Wonderful pic. You can’t beat capturing a time when elegance and personal style were not uncommon. One can only hope that as he ages to be as well put together and crisp as this gentleman. Love the collar pin and tie clip.
if i hadn’t realized the importance of looking sharp in the face of casual fridays, this post would start me thinking about how these guys have taken such pride in their appearance for such a long time. i venture that sunday’s are not the only days this guy looks so put together.
Curley was one of the elevator operators in the 1980s at my high school in Brooklyn (it was 13 stories tall!). He was always super nice. Amazing to see him here! He had to wear a uniform when he was at my school, but here he looks really dapper.
I’ve never commented on one of your photos before, but this one particularly struck me. This man exudes so much confidence and pride in himself that it just spills out of my computer screen. Simply fantastic.
You are often in Harlem on Sundays–are you going to church or are you going to a gospel brunch or just plain brunch somewhere? Or shopping or what? And how do you travel so much & stay sane? Your wife must be a really nice, really cool lady.
Whatever you do there on Sundays, I love it. Go to Abyssinian some Sunday and get some shots of the folks; you’ll be in sartorial heaven!
What I particularly love about both of the Harlem portraits is the personality of the subjects, which is so apparent in their dress and demeanor. At a time when so many choose to be sloppy, and at an age where they could get away with wearing whatever they want, they’ve both chosen to look sharp because they’re proud of who they are and the lives they’ve led. There are whole worlds within these photographs. Thanks for sharing them with us, Sart.

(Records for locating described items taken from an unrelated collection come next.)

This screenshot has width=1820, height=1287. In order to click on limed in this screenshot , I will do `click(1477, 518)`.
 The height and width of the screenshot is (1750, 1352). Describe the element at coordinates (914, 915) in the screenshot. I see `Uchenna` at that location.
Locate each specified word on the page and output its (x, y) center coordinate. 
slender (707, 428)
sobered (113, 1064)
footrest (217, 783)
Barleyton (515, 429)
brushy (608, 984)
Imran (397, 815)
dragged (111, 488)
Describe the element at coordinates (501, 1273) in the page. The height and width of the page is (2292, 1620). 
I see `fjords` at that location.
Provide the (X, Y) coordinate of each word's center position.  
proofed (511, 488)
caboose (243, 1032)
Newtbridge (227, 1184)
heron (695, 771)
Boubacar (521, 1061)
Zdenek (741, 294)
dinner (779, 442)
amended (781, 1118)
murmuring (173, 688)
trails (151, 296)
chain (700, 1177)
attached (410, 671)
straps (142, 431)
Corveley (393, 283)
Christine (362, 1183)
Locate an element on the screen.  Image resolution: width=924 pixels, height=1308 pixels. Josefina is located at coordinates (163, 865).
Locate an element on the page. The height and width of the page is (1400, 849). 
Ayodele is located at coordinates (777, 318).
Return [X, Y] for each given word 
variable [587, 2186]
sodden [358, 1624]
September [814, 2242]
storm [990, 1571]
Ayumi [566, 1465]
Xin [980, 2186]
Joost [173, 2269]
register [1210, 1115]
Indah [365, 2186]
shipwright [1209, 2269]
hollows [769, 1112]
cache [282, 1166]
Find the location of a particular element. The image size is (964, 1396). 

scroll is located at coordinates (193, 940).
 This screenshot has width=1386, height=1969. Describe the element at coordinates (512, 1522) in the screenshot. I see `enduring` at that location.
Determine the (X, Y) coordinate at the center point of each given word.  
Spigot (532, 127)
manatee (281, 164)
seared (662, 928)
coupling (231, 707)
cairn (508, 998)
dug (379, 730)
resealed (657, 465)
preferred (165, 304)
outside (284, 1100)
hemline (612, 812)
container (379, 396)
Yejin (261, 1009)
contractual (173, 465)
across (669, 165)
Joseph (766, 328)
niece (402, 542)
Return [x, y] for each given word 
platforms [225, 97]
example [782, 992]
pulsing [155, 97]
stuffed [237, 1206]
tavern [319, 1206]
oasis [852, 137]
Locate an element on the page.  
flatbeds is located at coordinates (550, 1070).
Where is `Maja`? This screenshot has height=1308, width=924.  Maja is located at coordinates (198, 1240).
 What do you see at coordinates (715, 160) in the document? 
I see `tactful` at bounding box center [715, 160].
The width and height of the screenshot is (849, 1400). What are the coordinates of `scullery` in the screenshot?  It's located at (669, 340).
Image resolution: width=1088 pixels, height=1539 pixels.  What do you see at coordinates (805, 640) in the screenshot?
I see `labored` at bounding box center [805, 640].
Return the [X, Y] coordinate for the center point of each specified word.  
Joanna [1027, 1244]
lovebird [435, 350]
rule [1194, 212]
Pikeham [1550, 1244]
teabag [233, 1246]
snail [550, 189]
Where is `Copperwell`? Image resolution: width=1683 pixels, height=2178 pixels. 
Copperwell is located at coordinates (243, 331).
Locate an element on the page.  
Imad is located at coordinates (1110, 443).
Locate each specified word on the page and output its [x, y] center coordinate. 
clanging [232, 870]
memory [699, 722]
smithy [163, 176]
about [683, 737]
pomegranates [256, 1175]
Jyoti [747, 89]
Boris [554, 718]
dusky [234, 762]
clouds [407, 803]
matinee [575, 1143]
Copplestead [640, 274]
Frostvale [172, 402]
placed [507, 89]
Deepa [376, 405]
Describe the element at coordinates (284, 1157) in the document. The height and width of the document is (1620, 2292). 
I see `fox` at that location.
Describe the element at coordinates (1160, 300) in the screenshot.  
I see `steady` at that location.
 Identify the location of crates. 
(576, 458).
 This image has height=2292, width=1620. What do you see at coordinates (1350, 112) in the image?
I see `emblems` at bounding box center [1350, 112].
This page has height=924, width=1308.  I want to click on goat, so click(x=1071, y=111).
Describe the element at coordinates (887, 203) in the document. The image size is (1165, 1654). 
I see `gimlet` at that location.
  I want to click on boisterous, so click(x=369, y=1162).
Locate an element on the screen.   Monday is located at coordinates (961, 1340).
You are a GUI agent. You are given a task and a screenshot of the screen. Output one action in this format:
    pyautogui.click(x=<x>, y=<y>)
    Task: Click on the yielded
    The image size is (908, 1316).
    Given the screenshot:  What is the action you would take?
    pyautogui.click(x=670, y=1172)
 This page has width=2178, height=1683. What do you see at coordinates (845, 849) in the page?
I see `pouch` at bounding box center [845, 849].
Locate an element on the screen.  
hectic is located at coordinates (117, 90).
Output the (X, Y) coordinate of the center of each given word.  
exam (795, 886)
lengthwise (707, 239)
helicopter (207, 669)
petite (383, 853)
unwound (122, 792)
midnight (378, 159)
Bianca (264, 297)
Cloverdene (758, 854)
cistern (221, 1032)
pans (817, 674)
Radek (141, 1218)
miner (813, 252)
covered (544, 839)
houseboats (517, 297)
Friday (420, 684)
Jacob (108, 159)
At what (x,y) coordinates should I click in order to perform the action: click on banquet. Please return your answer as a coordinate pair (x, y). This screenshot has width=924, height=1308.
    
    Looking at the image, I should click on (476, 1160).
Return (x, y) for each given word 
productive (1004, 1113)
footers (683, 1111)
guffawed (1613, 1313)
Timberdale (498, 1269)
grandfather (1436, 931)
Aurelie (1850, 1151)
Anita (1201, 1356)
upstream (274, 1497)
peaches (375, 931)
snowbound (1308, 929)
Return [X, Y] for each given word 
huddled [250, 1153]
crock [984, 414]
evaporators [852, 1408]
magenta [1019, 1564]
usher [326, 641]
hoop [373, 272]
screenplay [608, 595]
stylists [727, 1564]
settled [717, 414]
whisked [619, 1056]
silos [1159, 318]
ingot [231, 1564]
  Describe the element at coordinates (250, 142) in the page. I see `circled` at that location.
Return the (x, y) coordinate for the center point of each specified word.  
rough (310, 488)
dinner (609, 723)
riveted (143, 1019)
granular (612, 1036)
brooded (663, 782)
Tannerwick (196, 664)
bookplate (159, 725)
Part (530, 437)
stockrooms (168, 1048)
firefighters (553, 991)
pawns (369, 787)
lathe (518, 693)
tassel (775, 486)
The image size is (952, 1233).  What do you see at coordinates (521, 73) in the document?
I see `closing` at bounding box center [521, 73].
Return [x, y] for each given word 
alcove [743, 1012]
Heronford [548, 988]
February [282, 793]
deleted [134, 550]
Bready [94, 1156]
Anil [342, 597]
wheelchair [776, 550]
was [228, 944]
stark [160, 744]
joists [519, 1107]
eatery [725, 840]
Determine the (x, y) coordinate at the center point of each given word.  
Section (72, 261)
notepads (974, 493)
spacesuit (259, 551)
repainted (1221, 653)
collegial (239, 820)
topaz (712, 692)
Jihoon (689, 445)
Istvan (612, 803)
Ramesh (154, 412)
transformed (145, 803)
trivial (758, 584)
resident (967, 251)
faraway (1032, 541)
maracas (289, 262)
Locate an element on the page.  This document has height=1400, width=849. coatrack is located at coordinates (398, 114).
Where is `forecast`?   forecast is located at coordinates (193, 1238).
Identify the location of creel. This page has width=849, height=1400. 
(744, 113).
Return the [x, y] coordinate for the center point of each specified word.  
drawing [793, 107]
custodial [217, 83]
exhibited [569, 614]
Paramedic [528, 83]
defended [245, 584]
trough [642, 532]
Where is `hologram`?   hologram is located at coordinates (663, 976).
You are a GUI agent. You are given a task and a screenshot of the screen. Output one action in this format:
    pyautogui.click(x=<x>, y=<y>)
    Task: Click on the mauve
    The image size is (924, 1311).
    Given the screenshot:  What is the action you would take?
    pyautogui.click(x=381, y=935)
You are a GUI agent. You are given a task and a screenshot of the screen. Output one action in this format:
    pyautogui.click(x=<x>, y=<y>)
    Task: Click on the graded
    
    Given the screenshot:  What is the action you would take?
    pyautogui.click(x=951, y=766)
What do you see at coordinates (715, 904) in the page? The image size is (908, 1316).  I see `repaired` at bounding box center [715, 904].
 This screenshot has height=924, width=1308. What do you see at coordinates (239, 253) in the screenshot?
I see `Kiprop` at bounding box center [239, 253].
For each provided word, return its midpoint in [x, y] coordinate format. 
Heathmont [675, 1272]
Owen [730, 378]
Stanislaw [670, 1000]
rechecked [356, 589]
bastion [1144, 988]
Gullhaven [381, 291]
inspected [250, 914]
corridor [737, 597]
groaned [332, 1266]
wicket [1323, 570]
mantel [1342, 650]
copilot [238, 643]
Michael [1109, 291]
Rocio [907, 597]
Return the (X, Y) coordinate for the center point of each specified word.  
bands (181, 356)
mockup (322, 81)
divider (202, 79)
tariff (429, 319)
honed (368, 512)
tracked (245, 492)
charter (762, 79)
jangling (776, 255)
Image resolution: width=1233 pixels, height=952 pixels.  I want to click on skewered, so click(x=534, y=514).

This gentleman isn’t an usher, but a deacon. He is charged, as a deacon, to wear a black suit, white shirt, black tie, on 1st and 3rd Sundays. You can best-well believe that this young man wouldn’t be seen in anything less on the respective Sundays. He reminds me very much of the deacons in the church that I grew up in. Many African-Americans escaped the Jim Crow South in the 40′s, 50′s, and 60′s, and their wonderful style infiltrated places like Harlem, Detroit, Chicago, Philly, etc.
I’m sure that this youngster was no different. The church gave these men a sense of belonging and something to represent. It beams through their confidence and the way they don their duds.
I want to applaud this blog’s diversity. You never fail to impress me with your eye for not only fashion, but the confidence and swagger that it takes to be a true man of style.
As a resident of Harlem, it’s nice to see some of the locals on your blog. I opted to live here, rather than SoHo, Billyburg, or the LES, because it’s beyond stylish and not at all obvious. Cheers and Props to you and the stylish residents of Harlem.